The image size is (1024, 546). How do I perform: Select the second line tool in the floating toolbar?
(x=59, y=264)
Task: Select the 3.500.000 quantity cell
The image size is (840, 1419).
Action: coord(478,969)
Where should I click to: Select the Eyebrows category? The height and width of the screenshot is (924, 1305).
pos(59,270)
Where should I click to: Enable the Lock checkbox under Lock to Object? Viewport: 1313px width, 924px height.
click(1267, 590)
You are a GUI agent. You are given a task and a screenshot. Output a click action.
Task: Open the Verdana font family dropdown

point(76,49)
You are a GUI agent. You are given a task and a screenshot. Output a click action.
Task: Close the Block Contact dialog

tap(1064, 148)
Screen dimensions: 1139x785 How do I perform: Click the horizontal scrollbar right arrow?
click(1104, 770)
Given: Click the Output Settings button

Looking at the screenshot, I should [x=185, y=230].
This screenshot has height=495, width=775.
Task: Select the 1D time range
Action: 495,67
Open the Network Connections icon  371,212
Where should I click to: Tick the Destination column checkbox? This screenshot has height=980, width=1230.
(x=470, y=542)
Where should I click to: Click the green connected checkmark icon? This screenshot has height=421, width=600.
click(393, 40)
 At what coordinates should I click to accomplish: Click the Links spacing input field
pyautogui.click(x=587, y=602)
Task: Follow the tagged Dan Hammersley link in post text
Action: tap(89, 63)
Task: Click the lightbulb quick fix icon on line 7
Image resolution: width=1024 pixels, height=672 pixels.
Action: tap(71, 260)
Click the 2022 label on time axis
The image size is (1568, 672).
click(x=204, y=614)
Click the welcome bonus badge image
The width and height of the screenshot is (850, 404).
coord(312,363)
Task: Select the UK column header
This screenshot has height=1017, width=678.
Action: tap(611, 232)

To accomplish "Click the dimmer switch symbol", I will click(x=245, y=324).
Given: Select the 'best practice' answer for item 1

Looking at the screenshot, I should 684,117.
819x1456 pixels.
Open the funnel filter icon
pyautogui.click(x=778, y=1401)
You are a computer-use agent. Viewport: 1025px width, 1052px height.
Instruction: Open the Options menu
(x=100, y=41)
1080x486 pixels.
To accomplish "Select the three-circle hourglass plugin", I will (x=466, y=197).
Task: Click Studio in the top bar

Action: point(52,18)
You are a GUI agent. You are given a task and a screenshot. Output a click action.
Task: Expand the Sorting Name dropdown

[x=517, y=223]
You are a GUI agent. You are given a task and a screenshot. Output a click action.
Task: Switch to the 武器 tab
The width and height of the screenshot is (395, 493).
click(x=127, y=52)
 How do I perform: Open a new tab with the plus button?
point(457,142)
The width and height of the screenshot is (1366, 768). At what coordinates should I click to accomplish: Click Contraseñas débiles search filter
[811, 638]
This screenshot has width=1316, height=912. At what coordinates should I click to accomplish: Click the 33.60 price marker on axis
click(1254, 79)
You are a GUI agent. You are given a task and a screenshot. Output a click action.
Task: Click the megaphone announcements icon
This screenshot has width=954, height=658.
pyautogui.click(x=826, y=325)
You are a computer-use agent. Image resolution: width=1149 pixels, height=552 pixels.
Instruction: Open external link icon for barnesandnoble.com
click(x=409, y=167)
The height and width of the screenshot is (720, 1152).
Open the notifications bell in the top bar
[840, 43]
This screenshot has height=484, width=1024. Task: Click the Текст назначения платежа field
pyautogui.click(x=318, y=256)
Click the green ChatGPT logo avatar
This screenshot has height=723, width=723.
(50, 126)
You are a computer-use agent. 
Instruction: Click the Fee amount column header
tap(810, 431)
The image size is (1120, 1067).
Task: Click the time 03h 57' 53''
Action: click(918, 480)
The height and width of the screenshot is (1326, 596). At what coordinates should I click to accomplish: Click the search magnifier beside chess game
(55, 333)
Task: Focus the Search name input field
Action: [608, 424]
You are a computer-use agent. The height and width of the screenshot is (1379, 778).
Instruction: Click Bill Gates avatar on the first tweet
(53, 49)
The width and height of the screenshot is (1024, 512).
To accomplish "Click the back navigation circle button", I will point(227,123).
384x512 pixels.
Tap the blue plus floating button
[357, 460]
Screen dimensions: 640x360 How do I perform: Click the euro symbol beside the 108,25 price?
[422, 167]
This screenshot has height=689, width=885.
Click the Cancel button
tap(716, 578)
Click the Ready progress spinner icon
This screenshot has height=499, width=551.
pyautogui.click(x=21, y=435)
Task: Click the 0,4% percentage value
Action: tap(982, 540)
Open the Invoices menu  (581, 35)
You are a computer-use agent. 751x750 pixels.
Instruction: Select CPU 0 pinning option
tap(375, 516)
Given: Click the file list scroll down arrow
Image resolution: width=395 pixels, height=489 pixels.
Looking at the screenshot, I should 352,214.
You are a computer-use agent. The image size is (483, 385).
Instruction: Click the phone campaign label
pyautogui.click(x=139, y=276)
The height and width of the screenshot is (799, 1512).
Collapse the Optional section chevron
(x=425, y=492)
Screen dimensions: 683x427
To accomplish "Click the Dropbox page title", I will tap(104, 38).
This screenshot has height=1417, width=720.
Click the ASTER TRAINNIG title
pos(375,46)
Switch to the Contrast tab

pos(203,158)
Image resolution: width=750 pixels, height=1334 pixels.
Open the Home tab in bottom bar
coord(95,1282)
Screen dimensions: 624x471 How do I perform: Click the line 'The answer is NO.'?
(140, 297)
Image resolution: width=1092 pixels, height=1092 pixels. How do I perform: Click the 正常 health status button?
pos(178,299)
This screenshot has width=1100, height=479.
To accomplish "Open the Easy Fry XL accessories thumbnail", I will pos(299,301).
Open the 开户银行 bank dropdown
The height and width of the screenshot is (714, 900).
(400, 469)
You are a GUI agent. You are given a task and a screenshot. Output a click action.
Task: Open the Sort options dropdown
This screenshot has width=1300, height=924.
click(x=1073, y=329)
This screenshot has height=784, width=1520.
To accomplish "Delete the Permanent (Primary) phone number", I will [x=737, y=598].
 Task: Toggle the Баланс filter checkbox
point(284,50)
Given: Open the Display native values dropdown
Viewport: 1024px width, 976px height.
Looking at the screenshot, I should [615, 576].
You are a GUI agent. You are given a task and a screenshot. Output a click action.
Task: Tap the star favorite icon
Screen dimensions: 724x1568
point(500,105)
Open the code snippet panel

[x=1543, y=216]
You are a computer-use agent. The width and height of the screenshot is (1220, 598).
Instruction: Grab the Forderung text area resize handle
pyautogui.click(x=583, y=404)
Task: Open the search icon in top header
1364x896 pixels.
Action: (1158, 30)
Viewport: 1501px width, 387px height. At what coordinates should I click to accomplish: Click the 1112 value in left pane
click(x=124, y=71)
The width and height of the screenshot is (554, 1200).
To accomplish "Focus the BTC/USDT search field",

----

YOUR INSTRUCTIONS: Nothing in the records above may be left out when you repeat them exactly.

EXERCISE RESULT:
The image size is (1024, 546). How do I perform: Select the second line tool in the floating toolbar?
(x=59, y=264)
Task: Select the 3.500.000 quantity cell
The image size is (840, 1419).
Action: coord(478,969)
Where should I click to: Select the Eyebrows category? The height and width of the screenshot is (924, 1305).
pos(59,270)
Where should I click to: Enable the Lock checkbox under Lock to Object? Viewport: 1313px width, 924px height.
click(1267, 590)
You are a GUI agent. You are given a task and a screenshot. Output a click action.
Task: Open the Verdana font family dropdown

point(76,49)
You are a GUI agent. You are given a task and a screenshot. Output a click action.
Task: Close the Block Contact dialog

tap(1064, 148)
Screen dimensions: 1139x785 How do I perform: Click the horizontal scrollbar right arrow?
click(1104, 770)
Given: Click the Output Settings button

Looking at the screenshot, I should [x=185, y=230].
This screenshot has height=495, width=775.
Task: Select the 1D time range
Action: 495,67
Open the Network Connections icon  371,212
Where should I click to: Tick the Destination column checkbox? This screenshot has height=980, width=1230.
(x=470, y=542)
Where should I click to: Click the green connected checkmark icon? This screenshot has height=421, width=600.
click(393, 40)
 At what coordinates should I click to accomplish: Click the Links spacing input field
pyautogui.click(x=587, y=602)
Task: Follow the tagged Dan Hammersley link in post text
Action: tap(89, 63)
Task: Click the lightbulb quick fix icon on line 7
Image resolution: width=1024 pixels, height=672 pixels.
Action: tap(71, 260)
Click the 2022 label on time axis
The image size is (1568, 672).
click(x=204, y=614)
Click the welcome bonus badge image
The width and height of the screenshot is (850, 404).
coord(312,363)
Task: Select the UK column header
This screenshot has height=1017, width=678.
Action: tap(611, 232)

To accomplish "Click the dimmer switch symbol", I will click(x=245, y=324).
Given: Select the 'best practice' answer for item 1

Looking at the screenshot, I should 684,117.
819x1456 pixels.
Open the funnel filter icon
pyautogui.click(x=778, y=1401)
You are a computer-use agent. Viewport: 1025px width, 1052px height.
Instruction: Open the Options menu
(x=100, y=41)
1080x486 pixels.
To accomplish "Select the three-circle hourglass plugin", I will (x=466, y=197).
Task: Click Studio in the top bar

Action: point(52,18)
You are a GUI agent. You are given a task and a screenshot. Output a click action.
Task: Expand the Sorting Name dropdown

[x=517, y=223]
You are a GUI agent. You are given a task and a screenshot. Output a click action.
Task: Switch to the 武器 tab
The width and height of the screenshot is (395, 493).
click(x=127, y=52)
 How do I perform: Open a new tab with the plus button?
point(457,142)
The width and height of the screenshot is (1366, 768). At what coordinates should I click to accomplish: Click Contraseñas débiles search filter
[811, 638]
This screenshot has width=1316, height=912. At what coordinates should I click to accomplish: Click the 33.60 price marker on axis
click(1254, 79)
You are a GUI agent. You are given a task and a screenshot. Output a click action.
Task: Click the megaphone announcements icon
This screenshot has width=954, height=658.
pyautogui.click(x=826, y=325)
You are a computer-use agent. Image resolution: width=1149 pixels, height=552 pixels.
Instruction: Open external link icon for barnesandnoble.com
click(x=409, y=167)
The height and width of the screenshot is (720, 1152).
Open the notifications bell in the top bar
[840, 43]
This screenshot has height=484, width=1024. Task: Click the Текст назначения платежа field
pyautogui.click(x=318, y=256)
Click the green ChatGPT logo avatar
This screenshot has height=723, width=723.
(50, 126)
You are a computer-use agent. 
Instruction: Click the Fee amount column header
tap(810, 431)
The image size is (1120, 1067).
Task: Click the time 03h 57' 53''
Action: click(918, 480)
The height and width of the screenshot is (1326, 596). At what coordinates should I click to accomplish: Click the search magnifier beside chess game
(55, 333)
Task: Focus the Search name input field
Action: [608, 424]
You are a computer-use agent. The height and width of the screenshot is (1379, 778).
Instruction: Click Bill Gates avatar on the first tweet
(53, 49)
The width and height of the screenshot is (1024, 512).
To accomplish "Click the back navigation circle button", I will point(227,123).
384x512 pixels.
Tap the blue plus floating button
[357, 460]
Screen dimensions: 640x360 How do I perform: Click the euro symbol beside the 108,25 price?
[422, 167]
This screenshot has height=689, width=885.
Click the Cancel button
tap(716, 578)
Click the Ready progress spinner icon
This screenshot has height=499, width=551.
pyautogui.click(x=21, y=435)
Task: Click the 0,4% percentage value
Action: tap(982, 540)
Open the Invoices menu  (581, 35)
You are a computer-use agent. 751x750 pixels.
Instruction: Select CPU 0 pinning option
tap(375, 516)
Given: Click the file list scroll down arrow
Image resolution: width=395 pixels, height=489 pixels.
Looking at the screenshot, I should 352,214.
You are a computer-use agent. The image size is (483, 385).
Instruction: Click the phone campaign label
pyautogui.click(x=139, y=276)
The height and width of the screenshot is (799, 1512).
Collapse the Optional section chevron
(x=425, y=492)
Screen dimensions: 683x427
To accomplish "Click the Dropbox page title", I will tap(104, 38).
This screenshot has height=1417, width=720.
Click the ASTER TRAINNIG title
pos(375,46)
Switch to the Contrast tab

pos(203,158)
Image resolution: width=750 pixels, height=1334 pixels.
Open the Home tab in bottom bar
coord(95,1282)
Screen dimensions: 624x471 How do I perform: Click the line 'The answer is NO.'?
(140, 297)
Image resolution: width=1092 pixels, height=1092 pixels. How do I perform: Click the 正常 health status button?
pos(178,299)
This screenshot has width=1100, height=479.
To accomplish "Open the Easy Fry XL accessories thumbnail", I will pos(299,301).
Open the 开户银行 bank dropdown
The height and width of the screenshot is (714, 900).
(400, 469)
You are a GUI agent. You are given a task and a screenshot. Output a click action.
Task: Open the Sort options dropdown
This screenshot has width=1300, height=924.
click(x=1073, y=329)
This screenshot has height=784, width=1520.
To accomplish "Delete the Permanent (Primary) phone number", I will [x=737, y=598].
 Task: Toggle the Баланс filter checkbox
point(284,50)
Given: Open the Display native values dropdown
Viewport: 1024px width, 976px height.
Looking at the screenshot, I should [615, 576].
You are a GUI agent. You are given a task and a screenshot. Output a click action.
Task: Tap the star favorite icon
Screen dimensions: 724x1568
point(500,105)
Open the code snippet panel

[x=1543, y=216]
You are a computer-use agent. The width and height of the screenshot is (1220, 598).
Instruction: Grab the Forderung text area resize handle
pyautogui.click(x=583, y=404)
Task: Open the search icon in top header
1364x896 pixels.
Action: (1158, 30)
Viewport: 1501px width, 387px height. At what coordinates should I click to accomplish: Click the 1112 value in left pane
click(x=124, y=71)
The width and height of the screenshot is (554, 1200).
To accomplish "Focus the BTC/USDT search field",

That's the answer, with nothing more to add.